▶ **Problem**
Starting at the first line of the entries below, output every line exactly, up to and including the line with "Align paragraph text right".

** Material for this task follows **

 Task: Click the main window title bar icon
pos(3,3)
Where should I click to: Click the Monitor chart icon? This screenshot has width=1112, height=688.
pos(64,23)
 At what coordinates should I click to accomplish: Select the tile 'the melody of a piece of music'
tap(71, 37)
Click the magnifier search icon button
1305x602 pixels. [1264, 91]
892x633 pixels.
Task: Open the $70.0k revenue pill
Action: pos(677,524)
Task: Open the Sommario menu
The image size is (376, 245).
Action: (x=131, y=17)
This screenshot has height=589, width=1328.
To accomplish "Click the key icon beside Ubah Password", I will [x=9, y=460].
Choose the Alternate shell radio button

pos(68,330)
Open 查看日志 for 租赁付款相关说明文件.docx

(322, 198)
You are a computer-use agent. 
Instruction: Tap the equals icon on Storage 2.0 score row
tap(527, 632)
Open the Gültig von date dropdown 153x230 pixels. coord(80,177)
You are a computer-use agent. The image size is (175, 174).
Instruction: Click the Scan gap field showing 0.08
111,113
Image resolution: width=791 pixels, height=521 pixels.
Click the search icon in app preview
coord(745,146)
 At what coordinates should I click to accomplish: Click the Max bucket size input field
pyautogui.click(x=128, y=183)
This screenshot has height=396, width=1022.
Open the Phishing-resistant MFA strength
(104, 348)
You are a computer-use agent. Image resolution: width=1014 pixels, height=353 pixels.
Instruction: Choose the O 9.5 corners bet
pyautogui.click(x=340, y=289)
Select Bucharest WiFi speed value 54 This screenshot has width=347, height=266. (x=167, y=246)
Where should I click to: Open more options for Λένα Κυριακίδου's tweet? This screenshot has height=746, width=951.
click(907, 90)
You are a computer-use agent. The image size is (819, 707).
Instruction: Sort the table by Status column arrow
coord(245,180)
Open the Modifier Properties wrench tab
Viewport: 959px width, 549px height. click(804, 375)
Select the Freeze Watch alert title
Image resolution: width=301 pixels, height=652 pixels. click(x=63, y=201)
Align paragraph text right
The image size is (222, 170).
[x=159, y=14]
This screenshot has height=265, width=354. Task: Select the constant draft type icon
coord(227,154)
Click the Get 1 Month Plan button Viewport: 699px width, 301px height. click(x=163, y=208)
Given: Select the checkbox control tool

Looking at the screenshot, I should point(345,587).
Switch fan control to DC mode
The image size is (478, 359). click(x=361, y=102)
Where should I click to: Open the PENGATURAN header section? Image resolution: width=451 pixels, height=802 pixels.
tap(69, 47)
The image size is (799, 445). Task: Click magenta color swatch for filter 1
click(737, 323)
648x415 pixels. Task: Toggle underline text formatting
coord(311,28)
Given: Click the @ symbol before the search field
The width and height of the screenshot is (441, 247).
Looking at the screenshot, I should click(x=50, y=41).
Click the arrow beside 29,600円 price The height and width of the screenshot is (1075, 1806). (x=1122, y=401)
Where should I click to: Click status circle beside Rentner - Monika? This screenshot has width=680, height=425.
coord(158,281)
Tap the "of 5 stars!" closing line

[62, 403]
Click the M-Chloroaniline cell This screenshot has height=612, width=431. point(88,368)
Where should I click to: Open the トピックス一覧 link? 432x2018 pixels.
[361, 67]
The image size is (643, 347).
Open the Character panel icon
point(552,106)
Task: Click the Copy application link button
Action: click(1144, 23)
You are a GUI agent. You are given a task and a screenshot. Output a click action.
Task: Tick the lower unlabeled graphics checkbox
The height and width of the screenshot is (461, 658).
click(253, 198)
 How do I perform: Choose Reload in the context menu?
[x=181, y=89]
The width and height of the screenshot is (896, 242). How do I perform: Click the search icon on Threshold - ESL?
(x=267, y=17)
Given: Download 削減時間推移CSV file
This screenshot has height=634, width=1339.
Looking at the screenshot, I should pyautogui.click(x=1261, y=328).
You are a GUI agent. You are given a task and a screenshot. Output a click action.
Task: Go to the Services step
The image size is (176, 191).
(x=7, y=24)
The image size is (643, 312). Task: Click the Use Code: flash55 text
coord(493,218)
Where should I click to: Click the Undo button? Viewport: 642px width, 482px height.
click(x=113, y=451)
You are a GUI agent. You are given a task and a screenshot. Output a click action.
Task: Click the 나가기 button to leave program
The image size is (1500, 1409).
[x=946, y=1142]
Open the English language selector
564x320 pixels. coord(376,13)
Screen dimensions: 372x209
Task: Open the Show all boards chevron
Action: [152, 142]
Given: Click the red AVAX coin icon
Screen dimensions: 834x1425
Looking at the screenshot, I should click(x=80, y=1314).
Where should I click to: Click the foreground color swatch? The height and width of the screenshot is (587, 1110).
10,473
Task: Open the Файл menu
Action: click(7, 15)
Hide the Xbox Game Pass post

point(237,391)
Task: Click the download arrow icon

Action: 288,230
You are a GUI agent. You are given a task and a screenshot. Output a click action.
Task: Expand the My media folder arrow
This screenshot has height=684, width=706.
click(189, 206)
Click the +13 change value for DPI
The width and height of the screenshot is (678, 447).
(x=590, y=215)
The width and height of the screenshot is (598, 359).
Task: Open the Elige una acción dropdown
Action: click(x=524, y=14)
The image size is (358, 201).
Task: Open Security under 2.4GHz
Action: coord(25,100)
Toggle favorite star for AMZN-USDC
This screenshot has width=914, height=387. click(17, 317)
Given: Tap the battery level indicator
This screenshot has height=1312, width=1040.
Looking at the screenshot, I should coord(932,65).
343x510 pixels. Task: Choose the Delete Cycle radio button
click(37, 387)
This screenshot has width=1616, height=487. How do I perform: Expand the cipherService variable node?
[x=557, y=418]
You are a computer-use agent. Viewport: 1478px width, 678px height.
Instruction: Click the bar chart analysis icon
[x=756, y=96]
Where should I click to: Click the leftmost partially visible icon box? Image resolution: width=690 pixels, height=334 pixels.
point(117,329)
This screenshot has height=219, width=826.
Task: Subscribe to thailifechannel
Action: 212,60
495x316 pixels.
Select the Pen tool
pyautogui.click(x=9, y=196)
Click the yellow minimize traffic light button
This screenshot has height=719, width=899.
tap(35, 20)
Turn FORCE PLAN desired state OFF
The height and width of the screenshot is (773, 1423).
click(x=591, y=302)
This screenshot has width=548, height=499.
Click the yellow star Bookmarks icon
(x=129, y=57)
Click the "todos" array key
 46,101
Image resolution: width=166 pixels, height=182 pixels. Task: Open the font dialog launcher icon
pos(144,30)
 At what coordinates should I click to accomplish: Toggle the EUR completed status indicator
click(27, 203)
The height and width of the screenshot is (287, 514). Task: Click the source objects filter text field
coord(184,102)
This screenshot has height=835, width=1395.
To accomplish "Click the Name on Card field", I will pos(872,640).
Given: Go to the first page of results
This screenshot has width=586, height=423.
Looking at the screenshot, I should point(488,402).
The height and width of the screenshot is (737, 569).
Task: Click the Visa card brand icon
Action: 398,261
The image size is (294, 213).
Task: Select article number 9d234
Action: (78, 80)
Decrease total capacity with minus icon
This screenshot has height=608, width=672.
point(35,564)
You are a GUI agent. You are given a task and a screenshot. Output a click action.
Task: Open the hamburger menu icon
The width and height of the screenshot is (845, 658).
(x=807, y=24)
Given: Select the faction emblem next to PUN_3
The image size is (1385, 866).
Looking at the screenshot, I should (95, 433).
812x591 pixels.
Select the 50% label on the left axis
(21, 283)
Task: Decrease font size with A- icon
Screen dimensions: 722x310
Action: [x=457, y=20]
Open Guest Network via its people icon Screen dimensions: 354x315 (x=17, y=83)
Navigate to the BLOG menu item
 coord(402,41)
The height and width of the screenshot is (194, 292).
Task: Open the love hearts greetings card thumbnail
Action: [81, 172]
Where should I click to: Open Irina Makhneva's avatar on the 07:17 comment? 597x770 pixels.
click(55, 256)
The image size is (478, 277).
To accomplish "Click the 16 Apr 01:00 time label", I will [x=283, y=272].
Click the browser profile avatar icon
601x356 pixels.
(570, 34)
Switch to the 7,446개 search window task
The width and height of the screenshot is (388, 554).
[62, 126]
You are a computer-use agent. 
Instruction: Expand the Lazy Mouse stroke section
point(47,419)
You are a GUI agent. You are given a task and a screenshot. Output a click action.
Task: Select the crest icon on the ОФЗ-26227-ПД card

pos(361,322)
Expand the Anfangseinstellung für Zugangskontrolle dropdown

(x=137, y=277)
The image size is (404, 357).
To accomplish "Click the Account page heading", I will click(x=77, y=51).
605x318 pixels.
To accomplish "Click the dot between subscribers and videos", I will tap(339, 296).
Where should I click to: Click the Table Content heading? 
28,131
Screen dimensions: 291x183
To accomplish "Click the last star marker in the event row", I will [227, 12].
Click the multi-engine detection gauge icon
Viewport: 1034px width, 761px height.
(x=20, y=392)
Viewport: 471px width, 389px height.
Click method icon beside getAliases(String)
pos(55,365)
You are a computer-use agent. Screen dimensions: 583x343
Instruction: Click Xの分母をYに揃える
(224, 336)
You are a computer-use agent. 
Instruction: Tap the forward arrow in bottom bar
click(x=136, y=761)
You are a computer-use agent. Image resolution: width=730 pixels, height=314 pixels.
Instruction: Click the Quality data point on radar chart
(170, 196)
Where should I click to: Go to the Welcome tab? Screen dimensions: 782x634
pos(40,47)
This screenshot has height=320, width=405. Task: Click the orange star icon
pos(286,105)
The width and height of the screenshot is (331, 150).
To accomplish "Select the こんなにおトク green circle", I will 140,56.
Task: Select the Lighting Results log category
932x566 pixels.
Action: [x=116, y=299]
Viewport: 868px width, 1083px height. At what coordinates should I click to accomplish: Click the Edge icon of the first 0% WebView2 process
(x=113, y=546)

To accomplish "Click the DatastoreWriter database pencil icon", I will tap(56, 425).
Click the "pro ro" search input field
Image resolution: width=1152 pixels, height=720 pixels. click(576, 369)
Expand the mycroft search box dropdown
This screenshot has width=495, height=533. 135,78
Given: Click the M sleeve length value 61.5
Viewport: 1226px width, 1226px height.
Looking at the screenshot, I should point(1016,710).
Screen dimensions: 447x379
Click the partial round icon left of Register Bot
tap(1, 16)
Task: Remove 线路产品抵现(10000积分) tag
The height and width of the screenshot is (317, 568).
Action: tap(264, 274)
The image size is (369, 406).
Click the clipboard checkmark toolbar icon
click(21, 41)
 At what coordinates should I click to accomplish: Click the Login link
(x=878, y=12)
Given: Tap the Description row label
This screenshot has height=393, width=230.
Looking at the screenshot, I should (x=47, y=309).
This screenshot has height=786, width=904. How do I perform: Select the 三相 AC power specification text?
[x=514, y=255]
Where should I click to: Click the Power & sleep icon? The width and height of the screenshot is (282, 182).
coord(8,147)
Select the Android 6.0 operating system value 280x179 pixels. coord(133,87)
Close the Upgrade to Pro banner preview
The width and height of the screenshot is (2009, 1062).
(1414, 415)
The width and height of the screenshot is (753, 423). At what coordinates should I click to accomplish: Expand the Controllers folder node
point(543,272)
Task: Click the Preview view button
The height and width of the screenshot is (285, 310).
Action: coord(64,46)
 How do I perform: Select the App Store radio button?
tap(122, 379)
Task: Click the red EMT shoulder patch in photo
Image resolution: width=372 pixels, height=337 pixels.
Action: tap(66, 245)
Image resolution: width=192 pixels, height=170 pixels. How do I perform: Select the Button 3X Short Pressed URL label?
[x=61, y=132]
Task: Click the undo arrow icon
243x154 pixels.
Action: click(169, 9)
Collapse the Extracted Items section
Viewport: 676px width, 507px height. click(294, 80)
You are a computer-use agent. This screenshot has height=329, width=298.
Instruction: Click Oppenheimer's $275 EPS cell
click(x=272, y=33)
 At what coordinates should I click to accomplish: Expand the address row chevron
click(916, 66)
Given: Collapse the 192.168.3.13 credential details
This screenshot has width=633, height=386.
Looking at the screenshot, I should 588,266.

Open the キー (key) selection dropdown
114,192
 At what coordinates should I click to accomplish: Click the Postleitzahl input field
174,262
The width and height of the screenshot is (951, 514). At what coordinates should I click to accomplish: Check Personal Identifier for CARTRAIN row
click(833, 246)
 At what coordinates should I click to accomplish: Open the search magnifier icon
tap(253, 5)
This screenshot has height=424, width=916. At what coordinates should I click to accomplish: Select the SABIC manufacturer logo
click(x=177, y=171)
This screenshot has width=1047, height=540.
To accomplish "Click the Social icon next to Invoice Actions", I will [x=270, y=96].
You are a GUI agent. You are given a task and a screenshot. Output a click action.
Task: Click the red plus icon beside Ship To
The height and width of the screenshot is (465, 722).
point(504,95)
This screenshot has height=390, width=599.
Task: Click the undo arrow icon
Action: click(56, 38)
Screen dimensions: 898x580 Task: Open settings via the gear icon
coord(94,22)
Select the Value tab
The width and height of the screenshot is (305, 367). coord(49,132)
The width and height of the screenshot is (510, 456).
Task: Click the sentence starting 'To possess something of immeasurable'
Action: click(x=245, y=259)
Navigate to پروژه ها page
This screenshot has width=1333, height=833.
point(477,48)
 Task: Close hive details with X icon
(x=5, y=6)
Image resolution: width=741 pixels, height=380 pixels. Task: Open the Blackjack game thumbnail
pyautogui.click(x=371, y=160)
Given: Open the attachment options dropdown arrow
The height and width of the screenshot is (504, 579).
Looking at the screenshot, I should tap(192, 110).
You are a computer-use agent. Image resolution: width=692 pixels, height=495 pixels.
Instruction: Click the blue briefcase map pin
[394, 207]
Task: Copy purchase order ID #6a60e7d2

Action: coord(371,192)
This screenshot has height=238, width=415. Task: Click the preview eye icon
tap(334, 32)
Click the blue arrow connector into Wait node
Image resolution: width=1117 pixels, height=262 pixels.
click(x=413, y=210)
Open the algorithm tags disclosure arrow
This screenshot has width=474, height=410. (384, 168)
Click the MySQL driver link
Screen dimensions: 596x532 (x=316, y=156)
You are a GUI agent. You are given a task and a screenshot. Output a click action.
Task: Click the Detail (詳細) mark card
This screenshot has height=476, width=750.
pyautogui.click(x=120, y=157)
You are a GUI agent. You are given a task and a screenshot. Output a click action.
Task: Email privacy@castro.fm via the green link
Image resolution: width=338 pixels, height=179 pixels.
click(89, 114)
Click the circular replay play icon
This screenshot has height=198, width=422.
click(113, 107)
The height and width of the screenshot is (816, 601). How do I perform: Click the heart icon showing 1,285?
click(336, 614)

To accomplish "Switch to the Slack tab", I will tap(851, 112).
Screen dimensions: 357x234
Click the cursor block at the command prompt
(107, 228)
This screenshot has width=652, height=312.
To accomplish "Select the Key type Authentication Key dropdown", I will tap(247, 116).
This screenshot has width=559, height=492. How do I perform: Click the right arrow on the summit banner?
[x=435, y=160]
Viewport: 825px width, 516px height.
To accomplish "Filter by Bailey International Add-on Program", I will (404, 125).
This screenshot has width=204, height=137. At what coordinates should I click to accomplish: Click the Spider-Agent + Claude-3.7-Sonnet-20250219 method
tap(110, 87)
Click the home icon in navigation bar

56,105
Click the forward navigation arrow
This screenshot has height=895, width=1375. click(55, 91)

** End of Material for this task **

▶ **Written answer**
 Task: Click the main window title bar icon
pos(3,3)
Where should I click to: Click the Monitor chart icon? This screenshot has width=1112, height=688.
pos(64,23)
 At what coordinates should I click to accomplish: Select the tile 'the melody of a piece of music'
tap(71, 37)
Click the magnifier search icon button
1305x602 pixels. [1264, 91]
892x633 pixels.
Task: Open the $70.0k revenue pill
Action: pos(677,524)
Task: Open the Sommario menu
The image size is (376, 245).
Action: (x=131, y=17)
This screenshot has height=589, width=1328.
To accomplish "Click the key icon beside Ubah Password", I will [x=9, y=460].
Choose the Alternate shell radio button

pos(68,330)
Open 查看日志 for 租赁付款相关说明文件.docx

(322, 198)
You are a computer-use agent. 
Instruction: Tap the equals icon on Storage 2.0 score row
tap(527, 632)
Open the Gültig von date dropdown 153x230 pixels. coord(80,177)
You are a computer-use agent. The image size is (175, 174).
Instruction: Click the Scan gap field showing 0.08
111,113
Image resolution: width=791 pixels, height=521 pixels.
Click the search icon in app preview
coord(745,146)
 At what coordinates should I click to accomplish: Click the Max bucket size input field
pyautogui.click(x=128, y=183)
This screenshot has height=396, width=1022.
Open the Phishing-resistant MFA strength
(104, 348)
You are a computer-use agent. Image resolution: width=1014 pixels, height=353 pixels.
Instruction: Choose the O 9.5 corners bet
pyautogui.click(x=340, y=289)
Select Bucharest WiFi speed value 54 This screenshot has width=347, height=266. (x=167, y=246)
Where should I click to: Open more options for Λένα Κυριακίδου's tweet? This screenshot has height=746, width=951.
click(907, 90)
You are a computer-use agent. The image size is (819, 707).
Instruction: Sort the table by Status column arrow
coord(245,180)
Open the Modifier Properties wrench tab
Viewport: 959px width, 549px height. click(804, 375)
Select the Freeze Watch alert title
Image resolution: width=301 pixels, height=652 pixels. click(x=63, y=201)
Align paragraph text right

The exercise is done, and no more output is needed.